I understand now, having made some inquiries, how I happened to escape contracting Rocky Mountain spotted fever in spite of my unconcerned wanderings for so many years in an area in which the disease is historically endemic. It was, of course, in large part luck. But the odds were very much in my favor. It is estimated that even in heavily infested areas only about five per cent of the vector ticks are carriers, and it is a comforting fact that the dog tick (and its carrier cousins) is an indecisive feeder. It usually crawls around the skin of a human host for some little time before it chooses a place to eat. During those preliminary perambulations, it presents no kind of threat, and even when it settles down and thrusts its proboscis into the skin the migration of the R. rickettsii bacterium to its new host seems to take time—perhaps several hours. The moment for concern is at hand when the tick is not only attached but visibly enlarged, engorged. A well-fed dog tick is only too repellent a warning. I have never found an engorged tick on myself or on my wife or son, but I have removed any number from our dogs. They have varied in size, but the most gluttonous feeders have been about as big as a grape, and of a sickly leaden color.

I was, as it turned out, far luckier than I knew in those years of imagined immunity. I may have been to some extent protected against Rocky Mountain spotted fever, at least in the earlier years, but its carrier is not the only toxic tick that finds a congenial home on eastern Long Island, and Rocky Mountain spotted fever is not the only tick-borne disease that is endemic in my neighborhood. This other tick is called Ixodes dammini , and it is host to the agents of two newly noted but otherwise entirely distinct diseases.

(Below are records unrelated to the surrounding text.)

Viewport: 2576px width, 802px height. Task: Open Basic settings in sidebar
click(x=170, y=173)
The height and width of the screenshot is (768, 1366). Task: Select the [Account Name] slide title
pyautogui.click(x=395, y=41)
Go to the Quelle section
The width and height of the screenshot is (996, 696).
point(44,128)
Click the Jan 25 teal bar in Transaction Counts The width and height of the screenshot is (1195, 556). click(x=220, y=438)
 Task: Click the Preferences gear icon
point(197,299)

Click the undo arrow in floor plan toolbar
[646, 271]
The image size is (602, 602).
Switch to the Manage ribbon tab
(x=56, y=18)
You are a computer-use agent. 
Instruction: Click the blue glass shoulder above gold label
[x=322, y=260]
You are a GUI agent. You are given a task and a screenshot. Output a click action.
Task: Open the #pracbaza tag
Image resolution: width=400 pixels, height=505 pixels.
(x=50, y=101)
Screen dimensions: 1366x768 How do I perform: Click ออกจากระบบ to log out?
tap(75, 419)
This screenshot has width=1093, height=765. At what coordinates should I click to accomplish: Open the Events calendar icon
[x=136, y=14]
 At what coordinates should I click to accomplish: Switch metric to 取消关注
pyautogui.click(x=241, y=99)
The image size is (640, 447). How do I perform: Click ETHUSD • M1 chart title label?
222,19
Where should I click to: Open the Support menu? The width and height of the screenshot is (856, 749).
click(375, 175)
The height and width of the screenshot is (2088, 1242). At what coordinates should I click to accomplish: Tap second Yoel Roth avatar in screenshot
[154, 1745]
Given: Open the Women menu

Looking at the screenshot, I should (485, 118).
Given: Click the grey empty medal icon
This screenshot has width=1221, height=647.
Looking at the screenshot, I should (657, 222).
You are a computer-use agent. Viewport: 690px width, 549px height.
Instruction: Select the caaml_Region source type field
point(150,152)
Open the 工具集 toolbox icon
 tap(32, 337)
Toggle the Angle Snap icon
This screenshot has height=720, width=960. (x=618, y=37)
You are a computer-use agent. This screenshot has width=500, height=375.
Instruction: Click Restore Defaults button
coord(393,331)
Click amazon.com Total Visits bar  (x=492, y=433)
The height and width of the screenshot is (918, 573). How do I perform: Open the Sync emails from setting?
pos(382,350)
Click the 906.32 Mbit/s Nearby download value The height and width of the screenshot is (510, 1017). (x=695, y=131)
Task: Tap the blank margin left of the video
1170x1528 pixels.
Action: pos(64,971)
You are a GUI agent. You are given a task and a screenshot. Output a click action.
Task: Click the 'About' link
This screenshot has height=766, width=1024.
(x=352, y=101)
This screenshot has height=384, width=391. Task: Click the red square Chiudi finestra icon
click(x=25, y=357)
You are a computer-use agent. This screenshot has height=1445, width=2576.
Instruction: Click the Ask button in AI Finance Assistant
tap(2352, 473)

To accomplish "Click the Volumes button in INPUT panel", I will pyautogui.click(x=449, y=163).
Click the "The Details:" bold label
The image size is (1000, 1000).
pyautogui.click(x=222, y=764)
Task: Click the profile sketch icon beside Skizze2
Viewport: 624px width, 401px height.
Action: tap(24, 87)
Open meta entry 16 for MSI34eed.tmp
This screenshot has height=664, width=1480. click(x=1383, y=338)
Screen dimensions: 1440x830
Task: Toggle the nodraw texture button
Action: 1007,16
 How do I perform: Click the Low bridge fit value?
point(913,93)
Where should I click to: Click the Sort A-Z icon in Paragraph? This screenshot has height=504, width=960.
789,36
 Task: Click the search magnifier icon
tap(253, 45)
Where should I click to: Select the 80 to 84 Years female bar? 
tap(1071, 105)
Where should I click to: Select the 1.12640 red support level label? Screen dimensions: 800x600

A malaria-like disease called babesiosis is one of these. Babesiosis takes its name from that of the causative organism, a protozoan named Babesia microti , which, in turn, takes its name from that of its discoverer, the Rumanian bacteriologist Victor Babes. It is, in general, a relatively mild disease, and its victims usually recover without chemotherapeutic assistance, but it has a grave potential. Victims whose spleens have been removed or damaged, the elderly, and cirrhotic alcoholics are always at risk, and sometimes die.